Besides working with the velodrome and the schools and organizing the bike giveaway that week, Rashid said he was also “in the midst of Giving Tuesday, which as a not-for-profit is very important for us. We’re getting a sort of late start on our Giving Tuesday, so we shifted the language a bit to make this the start of the giving season, pushing our people to donate to the Bahati Foundation.”
The foundation also raised money at El Tour de Tucson in November. Rashid explained: “One of our board members, Richard D. Bernardis, started El Tour more than 35 years ago. It has been a really beautiful thing for our foundation. This year we came up with the idea, which is not original, Ride With Rahsaan, to raise money for our foundation. We also came up with what would be a nice support factor called The Giveback Experience. This allowed us to have a meet-and-greet, picture-taking event, a little reception where people could be with Rahsaan the day before the ride. That was really successful; we had support from Giant and other partners, and they are pretty excited about us expanding it next year. With my background in film and marketing, I was involved in helping produce and make sure we pulled off the giveback experience.

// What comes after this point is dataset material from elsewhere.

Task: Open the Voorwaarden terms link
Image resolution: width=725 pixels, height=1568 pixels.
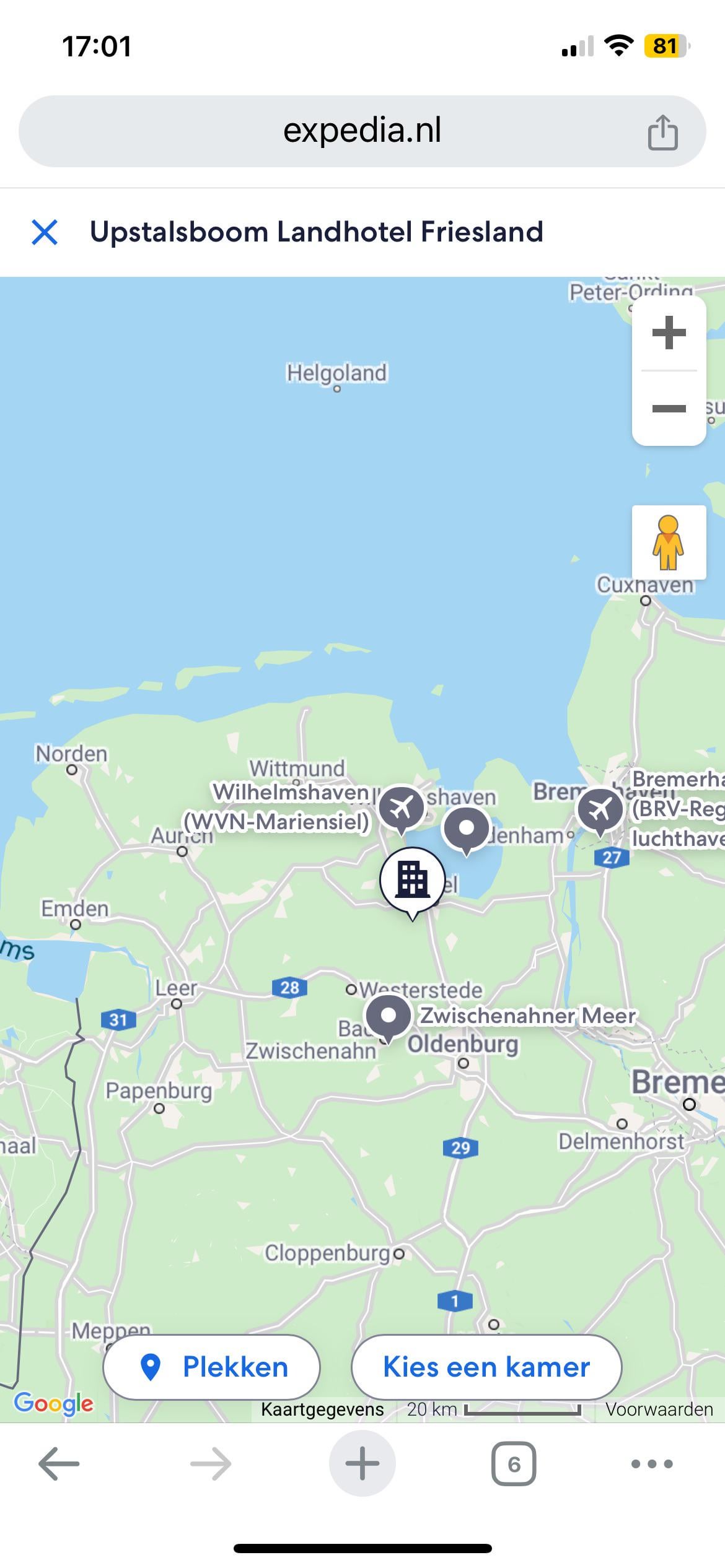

Next up for the foundation, Rahsaan said, is “an event we call the New Year’s Gala on January 28. It started the first year we’d been through the Covid pandemic. We wanted to get people to a setting, kind of like the Oscars, where you dress up, there’s plated dinners, there’s speakers. We gave away a few awards along with bikes, had a deejay and a silent auction — it was a huge hit. To put it into context, this started about five years ago when I had an idea to have a softball game amongst other cycling clubs. We realized how uncoordinated cyclists are off the bike. So, we had this softball tournament at a park in Long Beach, and six or seven clubs came out. The idea was to bring all the clubs together from all the different parts of LA off the bike, to get to know each other better. And that has just morphed into events like the upcoming Gala.
“We had 160 people at our first event and this year we sold out in two weeks with 300 people. The first one was at Torrance in a hotel, and this year we’re moving it just down the road to Long Beach, a block off the ocean. People are coming from all across the country—a huge contingent from the East Coast. The event kicks off on a Thursday [January 26] with a ride and a social. Friday, we do another ride and a panel. The gala itself is on Saturday and for those sticking around Sunday we’re trying to figure out some other event, certainly some riding.
“I just think people that can support a charity like ours ought to on a massive scale, like huge corporations. For someone like Nike or a company in the sport, they could write a check for 20, 30, 50 thousand dollars — and, yes, that’s a lot of money — but in order for us to really scale up we need 20 or 100 companies writing $50,000 checks. And I think they have to come where we are, and actually feel it and see it, because kids that are underserved don’t really affect them as a kid with cancer, or a woman with breast cancer, or someone with leukemia, because that’s closer to home.”